Stored entries.
★ ★ ★ ★
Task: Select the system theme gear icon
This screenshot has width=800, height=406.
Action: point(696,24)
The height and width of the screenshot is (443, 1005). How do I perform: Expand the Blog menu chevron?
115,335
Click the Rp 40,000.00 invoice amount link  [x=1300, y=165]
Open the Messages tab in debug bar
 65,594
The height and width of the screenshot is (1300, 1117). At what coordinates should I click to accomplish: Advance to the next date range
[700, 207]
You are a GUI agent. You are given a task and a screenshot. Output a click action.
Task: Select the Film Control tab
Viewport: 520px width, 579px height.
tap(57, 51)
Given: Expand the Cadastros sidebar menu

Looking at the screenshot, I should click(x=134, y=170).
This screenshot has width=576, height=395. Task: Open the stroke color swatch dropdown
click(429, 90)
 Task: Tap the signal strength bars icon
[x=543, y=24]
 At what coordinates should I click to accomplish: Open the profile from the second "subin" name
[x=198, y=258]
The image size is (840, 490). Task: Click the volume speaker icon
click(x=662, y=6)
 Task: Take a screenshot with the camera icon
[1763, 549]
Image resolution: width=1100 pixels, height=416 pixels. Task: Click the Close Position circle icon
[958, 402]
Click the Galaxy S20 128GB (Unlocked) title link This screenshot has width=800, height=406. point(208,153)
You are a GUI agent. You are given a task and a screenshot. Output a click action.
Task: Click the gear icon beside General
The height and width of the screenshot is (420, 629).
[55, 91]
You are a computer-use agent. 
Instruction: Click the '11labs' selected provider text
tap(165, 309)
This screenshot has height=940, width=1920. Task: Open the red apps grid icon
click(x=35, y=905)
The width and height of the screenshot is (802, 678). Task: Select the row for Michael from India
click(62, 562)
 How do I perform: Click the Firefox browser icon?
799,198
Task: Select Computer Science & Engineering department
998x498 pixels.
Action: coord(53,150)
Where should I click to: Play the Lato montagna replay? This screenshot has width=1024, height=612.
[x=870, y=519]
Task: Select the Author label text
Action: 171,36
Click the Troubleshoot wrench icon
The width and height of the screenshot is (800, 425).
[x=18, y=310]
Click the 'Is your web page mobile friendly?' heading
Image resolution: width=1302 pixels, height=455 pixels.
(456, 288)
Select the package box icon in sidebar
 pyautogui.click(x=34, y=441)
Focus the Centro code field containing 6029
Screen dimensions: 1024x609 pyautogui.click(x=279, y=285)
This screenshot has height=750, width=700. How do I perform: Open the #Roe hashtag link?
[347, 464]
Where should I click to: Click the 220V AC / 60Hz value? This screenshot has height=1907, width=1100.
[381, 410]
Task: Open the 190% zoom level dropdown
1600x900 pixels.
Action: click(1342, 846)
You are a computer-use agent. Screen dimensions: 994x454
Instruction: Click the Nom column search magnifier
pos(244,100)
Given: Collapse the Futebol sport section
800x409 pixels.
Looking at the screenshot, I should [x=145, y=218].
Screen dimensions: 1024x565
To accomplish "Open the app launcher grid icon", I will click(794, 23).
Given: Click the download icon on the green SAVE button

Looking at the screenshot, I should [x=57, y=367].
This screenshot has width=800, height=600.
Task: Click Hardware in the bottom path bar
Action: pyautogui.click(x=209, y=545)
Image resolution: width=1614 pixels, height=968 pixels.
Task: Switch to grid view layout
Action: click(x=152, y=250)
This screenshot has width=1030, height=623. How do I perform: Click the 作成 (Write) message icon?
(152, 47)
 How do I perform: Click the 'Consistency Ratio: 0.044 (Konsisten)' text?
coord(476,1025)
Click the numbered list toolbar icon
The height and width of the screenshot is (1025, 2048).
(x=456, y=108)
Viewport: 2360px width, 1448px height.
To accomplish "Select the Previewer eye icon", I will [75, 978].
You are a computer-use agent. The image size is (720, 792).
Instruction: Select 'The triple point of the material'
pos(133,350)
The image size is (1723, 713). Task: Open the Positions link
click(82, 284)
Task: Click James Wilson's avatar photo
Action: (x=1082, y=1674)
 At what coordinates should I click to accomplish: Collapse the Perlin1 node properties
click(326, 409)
★ ★ ★ ★
Among the lines above, find those with the word "gear". Copy them.

Result of the task.
Task: Select the system theme gear icon
Task: Click the gear icon beside General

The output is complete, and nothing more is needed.